TESTO DI PARTENZA.
########

Ha scritto quattro raccolte di racconti, tre romanzi e due saggi.
Con “Petali e altri racconti scomodi“, in particolare, Guadalupe Nettel con uno stile affilato e profondo, porta il lettore nel disagio delle donne e degli uomini, rendendo la diversità più bella della normalità, esaltando la crepa e non la sua copertura, indagando la natura umana e i disagi che portiamo nell’anima fin dall’infanzia.
Riflessioni
Dal primo racconto che ho letto, ho compreso da subito che questa lettura avrebbe affrontato, in maniera particolare, eccentrica e minuziosa dei temi che a me sono molto cari: ossessioni, infanzia, solitudine, quotidianità, attimi e disagio.
Ciascun personaggio porta con sé un lato nascosto, spesso esploso durante l’infanzia, oppure affiorato in età adulta prendendo il sopravvento come un’onda.
I protagonisti di questo libro, si abbandonano ai loro desideri, altri invece li reprimono fino a che l’istinto non rivela la loro vera natura.

########

MATERIALE FORNITO.
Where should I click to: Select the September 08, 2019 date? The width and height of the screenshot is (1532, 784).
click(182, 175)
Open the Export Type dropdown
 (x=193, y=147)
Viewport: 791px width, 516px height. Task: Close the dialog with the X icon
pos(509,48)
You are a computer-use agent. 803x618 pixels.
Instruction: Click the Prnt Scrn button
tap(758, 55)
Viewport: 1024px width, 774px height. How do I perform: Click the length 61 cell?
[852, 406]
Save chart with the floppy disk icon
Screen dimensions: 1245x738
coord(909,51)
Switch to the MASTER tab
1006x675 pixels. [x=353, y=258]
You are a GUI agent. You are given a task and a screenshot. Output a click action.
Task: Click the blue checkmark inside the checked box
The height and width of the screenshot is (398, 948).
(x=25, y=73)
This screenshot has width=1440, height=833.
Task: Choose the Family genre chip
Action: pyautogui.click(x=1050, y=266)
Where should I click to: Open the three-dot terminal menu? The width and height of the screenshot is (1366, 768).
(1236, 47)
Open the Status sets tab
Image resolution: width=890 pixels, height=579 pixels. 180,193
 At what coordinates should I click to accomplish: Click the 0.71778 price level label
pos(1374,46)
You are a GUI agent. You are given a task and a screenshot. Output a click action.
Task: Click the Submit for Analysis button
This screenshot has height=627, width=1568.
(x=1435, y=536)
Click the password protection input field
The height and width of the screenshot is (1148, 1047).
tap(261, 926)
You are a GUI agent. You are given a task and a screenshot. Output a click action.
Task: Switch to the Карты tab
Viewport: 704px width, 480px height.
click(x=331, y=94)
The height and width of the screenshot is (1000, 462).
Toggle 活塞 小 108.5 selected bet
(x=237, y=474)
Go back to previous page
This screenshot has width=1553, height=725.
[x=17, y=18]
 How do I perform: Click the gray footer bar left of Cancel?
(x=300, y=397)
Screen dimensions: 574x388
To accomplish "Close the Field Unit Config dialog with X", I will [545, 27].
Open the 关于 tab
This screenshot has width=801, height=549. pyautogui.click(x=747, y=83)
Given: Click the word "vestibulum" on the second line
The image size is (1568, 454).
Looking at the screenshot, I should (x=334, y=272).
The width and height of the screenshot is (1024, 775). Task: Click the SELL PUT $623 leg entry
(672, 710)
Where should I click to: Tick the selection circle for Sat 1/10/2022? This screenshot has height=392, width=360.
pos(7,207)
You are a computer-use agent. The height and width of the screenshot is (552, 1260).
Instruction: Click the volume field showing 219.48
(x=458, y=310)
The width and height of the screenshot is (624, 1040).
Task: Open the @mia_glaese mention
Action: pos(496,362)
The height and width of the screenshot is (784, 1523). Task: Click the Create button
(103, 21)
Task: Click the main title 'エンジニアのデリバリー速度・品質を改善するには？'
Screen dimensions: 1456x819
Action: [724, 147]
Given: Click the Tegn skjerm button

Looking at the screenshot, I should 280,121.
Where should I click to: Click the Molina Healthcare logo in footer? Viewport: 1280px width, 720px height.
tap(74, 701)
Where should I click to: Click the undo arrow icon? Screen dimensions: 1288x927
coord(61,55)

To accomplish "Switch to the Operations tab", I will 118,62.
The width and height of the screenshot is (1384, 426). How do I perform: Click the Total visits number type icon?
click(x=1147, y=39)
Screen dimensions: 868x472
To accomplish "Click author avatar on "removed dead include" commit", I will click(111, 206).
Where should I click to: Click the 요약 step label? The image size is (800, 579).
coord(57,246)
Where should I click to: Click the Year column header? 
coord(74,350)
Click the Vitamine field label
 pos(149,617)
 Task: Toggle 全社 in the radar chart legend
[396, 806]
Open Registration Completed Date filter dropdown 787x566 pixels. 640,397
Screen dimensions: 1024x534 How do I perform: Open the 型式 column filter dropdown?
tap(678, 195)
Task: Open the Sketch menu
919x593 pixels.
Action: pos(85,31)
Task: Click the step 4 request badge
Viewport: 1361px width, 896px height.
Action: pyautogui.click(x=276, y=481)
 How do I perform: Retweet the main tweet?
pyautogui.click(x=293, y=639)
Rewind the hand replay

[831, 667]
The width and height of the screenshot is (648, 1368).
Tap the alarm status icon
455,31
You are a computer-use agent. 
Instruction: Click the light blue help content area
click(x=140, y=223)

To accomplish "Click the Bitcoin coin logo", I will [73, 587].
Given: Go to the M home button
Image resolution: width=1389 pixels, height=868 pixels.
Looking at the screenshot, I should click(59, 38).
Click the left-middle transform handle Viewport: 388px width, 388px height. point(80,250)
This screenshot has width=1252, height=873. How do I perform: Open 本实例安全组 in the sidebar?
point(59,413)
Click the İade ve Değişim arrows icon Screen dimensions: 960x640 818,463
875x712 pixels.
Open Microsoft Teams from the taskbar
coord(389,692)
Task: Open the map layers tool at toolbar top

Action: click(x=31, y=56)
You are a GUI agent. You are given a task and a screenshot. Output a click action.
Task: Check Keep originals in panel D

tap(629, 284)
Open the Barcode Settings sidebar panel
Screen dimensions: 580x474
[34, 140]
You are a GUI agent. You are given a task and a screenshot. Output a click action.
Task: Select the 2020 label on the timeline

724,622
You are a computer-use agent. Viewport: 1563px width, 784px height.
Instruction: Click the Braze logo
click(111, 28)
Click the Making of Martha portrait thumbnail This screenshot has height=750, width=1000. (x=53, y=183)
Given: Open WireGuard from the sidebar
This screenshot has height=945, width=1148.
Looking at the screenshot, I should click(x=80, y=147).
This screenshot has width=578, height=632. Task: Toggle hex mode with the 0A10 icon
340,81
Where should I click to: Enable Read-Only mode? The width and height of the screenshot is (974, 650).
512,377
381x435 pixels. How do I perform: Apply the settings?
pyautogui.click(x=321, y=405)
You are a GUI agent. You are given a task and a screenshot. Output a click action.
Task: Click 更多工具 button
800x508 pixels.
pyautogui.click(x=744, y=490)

########

ISTRUZIONI DEL COMPITO. Per favore, prosegui il testo su «Petali e altri racconti scomodi» dopo l'ultima frase riportata.

SEZIONE RISPOSTA.
Non è stato facile lasciarmi trasportare da queste vite, dove la normalità e l’anormalità sono ad un confine sottile , labile e spaventoso, dove l’oscurità e l’imperfezione vengono esaltati con una umanità e delicatezza difficili da trovare in un libro.
Tra tutti i racconti presenti, mi è rimasto nella mente e nel cuore “Bonsai“. Non perché gli altri non siano degni di menzione, ma voglio sceglierne uno da analizzare per non togliervi il piacere di scoprire quali sono gli altri personaggi che animano questa meravigliosa raccolta.
È il racconto centrale, su cui orbitano gli altri, che ha attirato maggiormente la mia attenzione, spiazzandomi letteralmente. Mi ritrovo ancora oggi, a distanza di giorni, a ripensare a quella storia, tanto inquietante, quanto bella, tanto irreale quanto reale e concreta. Troppo concreta.
“Bonsai” ci porta a conoscere la vita di un uomo giapponese, sposato, che è insofferente e non felice della sua serenità familiare. Trascorre, infatti, la maggior parte del tempo libero in solitudine, per timore che la moglie Midori gli occupi queste ore della giornata con i classici lavori di casa “da uomo” che sembrano obbligatori.
Quest’uomo, ritrova la pace e la quiete in un parco, passeggiando all’aria aperta in silenzio. Un giorno la moglie si propone di accompagnarlo in questa passeggiata. Il marito si ritrova a condividere questo spazio, che finora era stato solo suo, con Midori.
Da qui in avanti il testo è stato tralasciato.